Working with Douglas Elliman, the co-op’s management firm, the group quickly brought itself up to speed. In the process, Schwab and Kaminer realized that there was a lot Park Terrace could do to become more energy efficient. They began researching cost-effective ways to address their co-op’s unique problems. 

To begin with, there had been longtime complaints about heating imbalances. The green committee came up with a simple questionnaire and slipped copies under apartment doors. “Amazingly, out of 397 units, 318 of them replied,” Schwab says. “We had no idea that some apartments were so hot in winter that people weren’t just opening their windows, but actually turning on the AC. From that point on, we were on a mission.” 

In 2012, the committee forged ahead with the energy audit and system tune-ups required by Local Law 87, an expansion of Local Law 84. After diligently vetting several engineering firms, the committee went with Bright Power. As the report was being prepared, Schwab and Kaminer did more homework, attending conferences on how to comply with Local Law 87. 

When James Hannah, vice president of client energy services at Bright Power, presented his findings, the green committee gave him a pleasant surprise. “They didn’t want to just pick the low-hanging fruit and do the minimum retro-commissioning, like a boiler tune-up, to meet city requirements,” Hannah says. “They wanted a top-to-bottom job.” 

That would include installing high-capacity vents on riser lines and steam mains, upgrading to internet-enabled controls with wireless temperature sensors, and insulating bare piping.

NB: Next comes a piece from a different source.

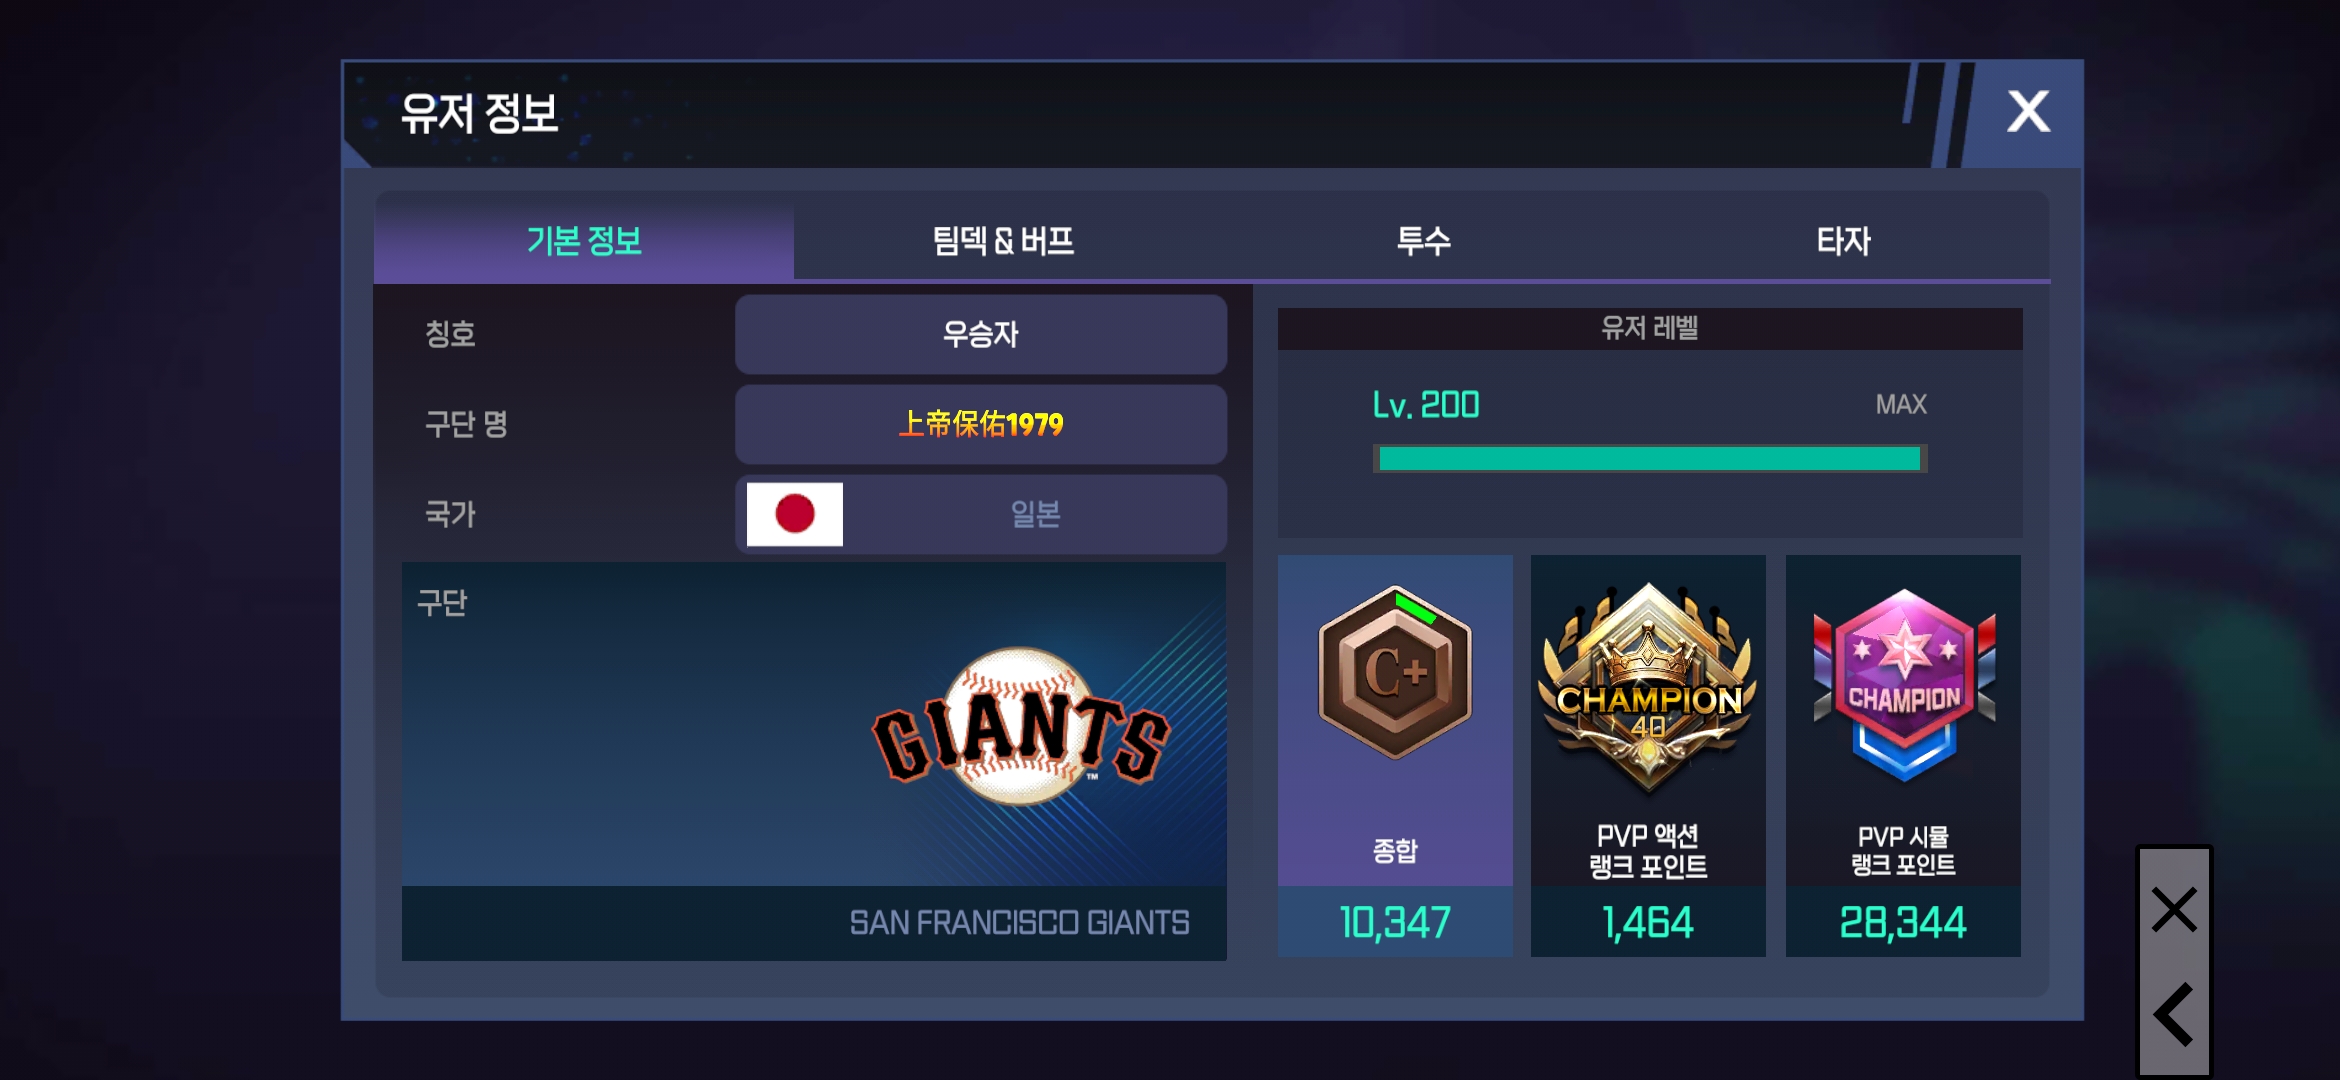The image size is (2340, 1080).
Task: Click the gold Champion 40 PVP badge
Action: coord(1648,690)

There were also such simple measures as installing weatherstripping and LED lighting, and recommendations to cover the AC units left in windows during the winter. 

The $430,000 project would pare Park Terrace’s energy use by at least 15 percent, thereby qualifying the co-op for a grant from the New York State Energy Research and Development Authority, covering half the total cost. And by slashing the property’s energy bills by around $100,000 annually, Park Terrace would recoup its investment in as little as three years. After that, it was money in the co-op’s pocket. Green Team, indeed.